Unita Blackwell marker added to Mississippi Freedom Trail.

Congressman Bennie Thompson (left to right), Mayersville mayor Linda Short, Dr. Rolando Herts, director of the Delta Center for Culture and Learning, and Dr. Leslie McLemore, chair of the Mississippi Freedom Trail Task Force, stand in front of the newly unveiled Unita Blackwell marker.

Congressman Bennie Thompson (left to right), Mayersville mayor Linda Short, Dr. Rolando Herts, director of the Delta Center for Culture and Learning, and Dr. Leslie McLemore, chair of the Mississippi Freedom Trail Task Force, stand in front of the newly unveiled Unita Blackwell marker.

The Issaquena County town of Mayersville recently honored one of it’s bravest citizens, former mayor Unita Blackwell, with a Mississippi Freedom Trail marker dedicated to her.

The marker was unveiled during a ceremony that attracted a gathering of local residents, as well as regional, statewide, and national leaders at the Mayersville Multi Purpose Building. Blackwell was the first female African-American elected mayor in Mississippi.

In addition to serving as mayor for 27 years, Blackwell was active in the Civil Rights Movement, Head Start and the Democratic Party for nearly five decades. In 1993, she was awarded a Genius Grant as a MacArthur Fellow. Since 1973, she has been a part of 16 diplomatic missions to China.

JoAnne Prichard Morris shares thoughts about Unita Blackwell.

“The notion is that somebody from very, very humble beginnings cannot only rise to be the mayor of her community, but to take delegations all over the world as a goodwill ambassador, to work for childcare, work for better education, is a statement that it doesn’t matter where you’re from, it’s where you’re going,” said Congressman Bennie Thompson, U.S. Representative for Mississippi’s 2nd Congressional District.

Blackwell was born in Lula, Mississippi in 1933. Her parents Virda Mae and Willie Brown were sharecroppers.
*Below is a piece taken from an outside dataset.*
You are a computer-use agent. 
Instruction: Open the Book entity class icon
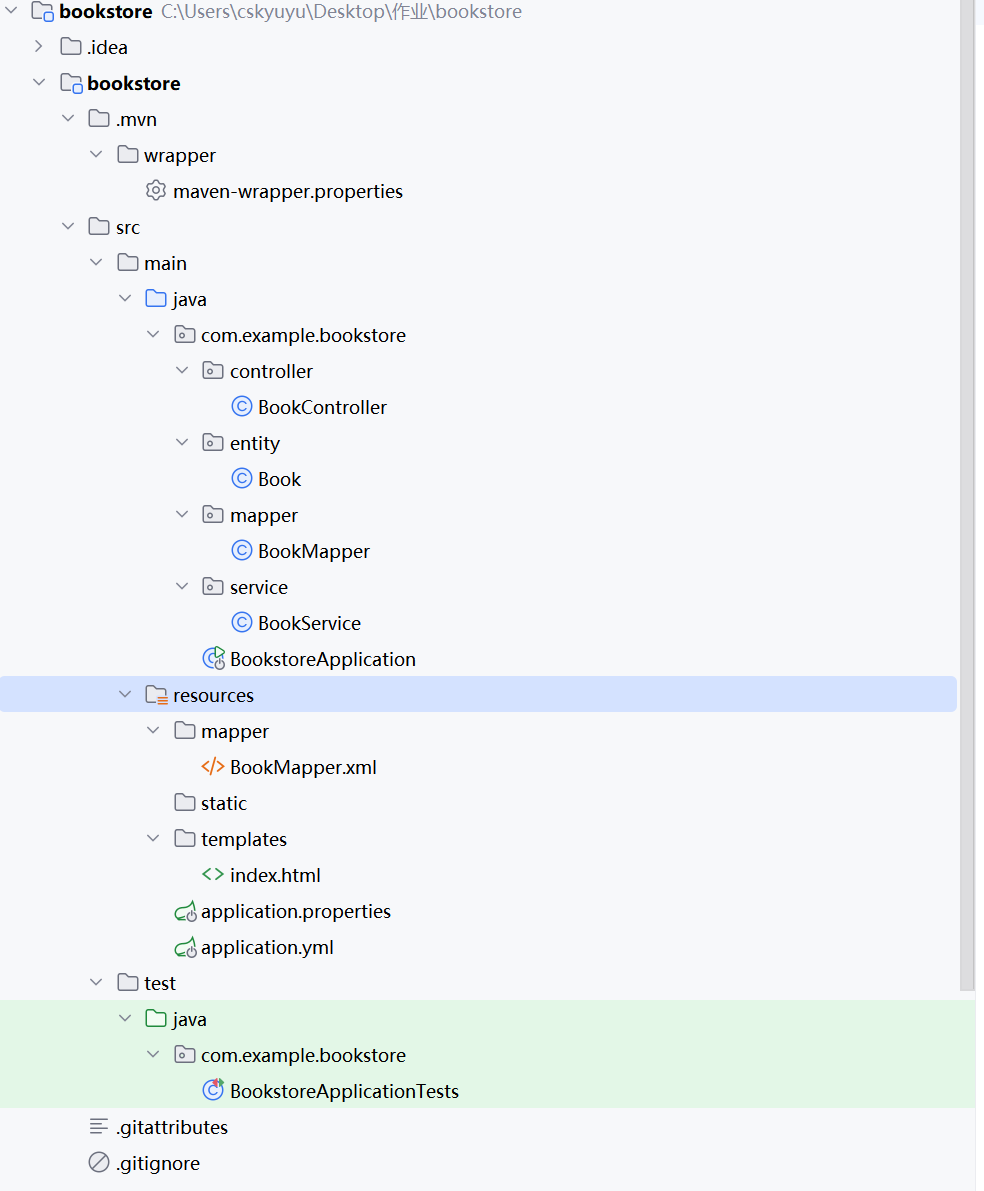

She married Jeremiah Blackwell in 1958, and in 1960, they moved into a shotgun house in Mayersville inherited from Jeremiah’s grandmother. It was here that Blackwell became involved in politics, civil rights and a life of building a stronger community for all.

“She just kept on going and learning and experiencing new things,” said JoAnne Prichard Morris, who assisted Blackwell in writing her autobiography “Barefootin’: Life Lessons from the Road to Freedom.” “She was quite simply the most courageous, most creative, most inspiring, smartest, funniest person I’ve ever known.”

An attendee looks at a brochure illustrating the locations of more than 30 Freedom Trail markers.

The Mississippi Freedom Trail was created in 2011 to commemorate the people and places in the state that played a pivotal role in the American Civil Rights Movement. The first Freedom Trail markers were unveiled in conjunction with the Mississippi Freedom 50th Foundation’s 2011 reunion activities for the 1961 Freedom Riders. The Blackwell marker is the 22nd placed in the state, and was supported in part by partnership development funds from the Mississippi Delta National Heritage Area in conjunction with support from Visit Mississippi, the Town of Mayersville and Mississippi’s Lower Delta Partnership.

“The Mississippi Delta National Heritage Area is about telling significant stories here in our region, and the story of Unita Blackwell truly is a significant story,” said Dr. Rolando Herts, Director of The Delta Center for Culture and Learning, the management entity for the MDNHA. “The fact that the MDNHA could support this marker being installed here for ages to come so that the people of Mayersville – particularly the youth – can learn about her story and her legacy, truly is a great asset to the community and to our region.”